Retype exactly the lines from the one holding "TempDir (159, 370)" through the final line of the data, both included.

Excerpts from a dataset
⟨
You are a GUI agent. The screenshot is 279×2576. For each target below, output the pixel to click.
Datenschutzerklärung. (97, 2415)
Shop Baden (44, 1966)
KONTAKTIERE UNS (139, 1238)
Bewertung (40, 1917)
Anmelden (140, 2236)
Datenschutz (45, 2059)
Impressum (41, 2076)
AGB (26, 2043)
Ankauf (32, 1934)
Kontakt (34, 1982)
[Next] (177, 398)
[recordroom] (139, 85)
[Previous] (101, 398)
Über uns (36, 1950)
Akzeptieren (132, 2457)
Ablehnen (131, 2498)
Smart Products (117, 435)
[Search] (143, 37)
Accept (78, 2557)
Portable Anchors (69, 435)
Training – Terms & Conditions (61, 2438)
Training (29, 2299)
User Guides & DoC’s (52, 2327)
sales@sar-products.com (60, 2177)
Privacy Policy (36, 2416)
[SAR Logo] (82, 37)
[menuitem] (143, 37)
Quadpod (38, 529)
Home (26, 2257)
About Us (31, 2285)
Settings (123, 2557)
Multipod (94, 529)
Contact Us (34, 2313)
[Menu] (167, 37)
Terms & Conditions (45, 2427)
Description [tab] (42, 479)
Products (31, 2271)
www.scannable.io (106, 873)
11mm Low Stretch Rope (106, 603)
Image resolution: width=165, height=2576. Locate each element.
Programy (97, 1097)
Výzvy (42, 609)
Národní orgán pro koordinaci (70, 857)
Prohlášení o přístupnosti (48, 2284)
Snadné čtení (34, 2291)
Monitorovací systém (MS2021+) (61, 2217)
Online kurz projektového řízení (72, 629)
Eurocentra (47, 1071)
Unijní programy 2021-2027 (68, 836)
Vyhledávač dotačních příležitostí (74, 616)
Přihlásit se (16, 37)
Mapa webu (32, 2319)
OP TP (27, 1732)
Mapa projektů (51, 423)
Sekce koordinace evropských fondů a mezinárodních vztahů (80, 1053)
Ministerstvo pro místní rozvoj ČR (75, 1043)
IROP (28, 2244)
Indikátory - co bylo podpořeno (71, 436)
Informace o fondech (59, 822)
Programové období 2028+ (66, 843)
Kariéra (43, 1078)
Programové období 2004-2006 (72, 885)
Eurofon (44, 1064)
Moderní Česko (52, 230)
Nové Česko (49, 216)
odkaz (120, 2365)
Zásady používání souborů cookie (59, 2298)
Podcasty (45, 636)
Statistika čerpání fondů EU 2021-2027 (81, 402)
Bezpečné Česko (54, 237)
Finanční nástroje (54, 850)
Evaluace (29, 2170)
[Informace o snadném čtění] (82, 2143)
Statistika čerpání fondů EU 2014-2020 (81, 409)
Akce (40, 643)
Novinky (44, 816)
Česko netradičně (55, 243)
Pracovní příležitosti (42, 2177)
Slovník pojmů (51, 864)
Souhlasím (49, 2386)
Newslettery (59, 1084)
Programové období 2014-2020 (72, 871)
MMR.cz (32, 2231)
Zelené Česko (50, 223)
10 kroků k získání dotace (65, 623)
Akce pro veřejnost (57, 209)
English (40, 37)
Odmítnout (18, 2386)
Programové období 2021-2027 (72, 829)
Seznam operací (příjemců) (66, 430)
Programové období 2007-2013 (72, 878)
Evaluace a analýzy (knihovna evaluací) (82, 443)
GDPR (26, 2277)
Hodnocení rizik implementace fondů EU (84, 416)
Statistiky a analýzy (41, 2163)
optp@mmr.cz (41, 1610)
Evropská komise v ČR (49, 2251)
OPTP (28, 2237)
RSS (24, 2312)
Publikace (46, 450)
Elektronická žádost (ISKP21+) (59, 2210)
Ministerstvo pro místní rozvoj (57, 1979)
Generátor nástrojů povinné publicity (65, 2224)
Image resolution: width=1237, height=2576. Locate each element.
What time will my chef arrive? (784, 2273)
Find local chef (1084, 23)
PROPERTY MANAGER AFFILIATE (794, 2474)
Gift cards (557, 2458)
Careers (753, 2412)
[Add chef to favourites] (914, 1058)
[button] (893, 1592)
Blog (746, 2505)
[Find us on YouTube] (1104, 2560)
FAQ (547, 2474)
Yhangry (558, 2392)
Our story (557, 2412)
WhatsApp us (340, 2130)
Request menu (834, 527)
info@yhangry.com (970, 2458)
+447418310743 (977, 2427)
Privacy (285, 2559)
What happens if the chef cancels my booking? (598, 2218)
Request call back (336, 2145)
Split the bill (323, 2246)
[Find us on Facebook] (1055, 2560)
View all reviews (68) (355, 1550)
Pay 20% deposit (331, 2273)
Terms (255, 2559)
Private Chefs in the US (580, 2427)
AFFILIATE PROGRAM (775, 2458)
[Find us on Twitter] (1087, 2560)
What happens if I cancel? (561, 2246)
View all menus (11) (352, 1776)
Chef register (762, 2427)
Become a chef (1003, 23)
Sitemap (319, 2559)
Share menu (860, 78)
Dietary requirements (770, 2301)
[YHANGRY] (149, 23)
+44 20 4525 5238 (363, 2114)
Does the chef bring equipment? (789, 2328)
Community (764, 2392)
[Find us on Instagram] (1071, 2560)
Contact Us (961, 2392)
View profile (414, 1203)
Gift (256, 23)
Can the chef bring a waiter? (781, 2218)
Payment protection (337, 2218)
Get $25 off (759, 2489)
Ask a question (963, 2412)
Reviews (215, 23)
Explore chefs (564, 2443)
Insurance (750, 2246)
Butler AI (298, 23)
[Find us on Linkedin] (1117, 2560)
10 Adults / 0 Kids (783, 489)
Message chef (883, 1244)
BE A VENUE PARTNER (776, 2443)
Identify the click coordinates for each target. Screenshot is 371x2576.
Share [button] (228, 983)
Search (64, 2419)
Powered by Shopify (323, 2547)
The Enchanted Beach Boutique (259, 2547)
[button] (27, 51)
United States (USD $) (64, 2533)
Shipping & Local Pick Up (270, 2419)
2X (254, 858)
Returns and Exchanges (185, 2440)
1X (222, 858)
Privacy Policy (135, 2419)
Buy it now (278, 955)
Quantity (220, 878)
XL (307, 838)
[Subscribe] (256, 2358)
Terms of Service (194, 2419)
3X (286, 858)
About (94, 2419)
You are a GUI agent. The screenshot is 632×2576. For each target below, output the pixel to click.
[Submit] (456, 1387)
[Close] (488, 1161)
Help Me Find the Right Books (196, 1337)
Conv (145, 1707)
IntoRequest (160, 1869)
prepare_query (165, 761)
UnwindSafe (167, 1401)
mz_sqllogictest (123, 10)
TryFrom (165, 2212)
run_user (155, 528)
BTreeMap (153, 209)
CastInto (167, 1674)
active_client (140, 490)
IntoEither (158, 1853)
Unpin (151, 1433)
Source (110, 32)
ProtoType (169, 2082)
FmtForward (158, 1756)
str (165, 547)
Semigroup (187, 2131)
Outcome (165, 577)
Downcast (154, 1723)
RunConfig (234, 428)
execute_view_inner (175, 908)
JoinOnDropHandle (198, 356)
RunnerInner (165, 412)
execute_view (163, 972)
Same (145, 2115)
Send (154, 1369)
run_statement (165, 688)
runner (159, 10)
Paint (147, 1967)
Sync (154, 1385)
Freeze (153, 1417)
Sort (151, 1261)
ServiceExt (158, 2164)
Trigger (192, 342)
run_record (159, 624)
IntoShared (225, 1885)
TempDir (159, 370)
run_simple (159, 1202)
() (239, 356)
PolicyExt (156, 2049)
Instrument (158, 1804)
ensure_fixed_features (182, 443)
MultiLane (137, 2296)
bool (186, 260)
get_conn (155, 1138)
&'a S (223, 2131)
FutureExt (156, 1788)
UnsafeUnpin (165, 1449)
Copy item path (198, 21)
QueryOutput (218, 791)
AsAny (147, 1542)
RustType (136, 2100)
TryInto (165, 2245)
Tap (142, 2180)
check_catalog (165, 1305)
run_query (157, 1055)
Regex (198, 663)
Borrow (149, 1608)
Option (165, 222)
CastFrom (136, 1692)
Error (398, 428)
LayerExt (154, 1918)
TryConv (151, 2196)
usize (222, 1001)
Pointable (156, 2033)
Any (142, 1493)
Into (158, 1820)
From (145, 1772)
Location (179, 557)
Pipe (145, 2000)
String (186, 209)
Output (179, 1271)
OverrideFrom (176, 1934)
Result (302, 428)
⟩
Written answer:
TempDir (159, 370)
run_simple (159, 1202)
() (239, 356)
PolicyExt (156, 2049)
Instrument (158, 1804)
ensure_fixed_features (182, 443)
MultiLane (137, 2296)
bool (186, 260)
get_conn (155, 1138)
&'a S (223, 2131)
FutureExt (156, 1788)
UnsafeUnpin (165, 1449)
Copy item path (198, 21)
QueryOutput (218, 791)
AsAny (147, 1542)
RustType (136, 2100)
TryInto (165, 2245)
Tap (142, 2180)
check_catalog (165, 1305)
run_query (157, 1055)
Regex (198, 663)
Borrow (149, 1608)
Option (165, 222)
CastFrom (136, 1692)
Error (398, 428)
LayerExt (154, 1918)
TryConv (151, 2196)
usize (222, 1001)
Pointable (156, 2033)
Any (142, 1493)
Into (158, 1820)
From (145, 1772)
Location (179, 557)
Pipe (145, 2000)
String (186, 209)
Output (179, 1271)
OverrideFrom (176, 1934)
Result (302, 428)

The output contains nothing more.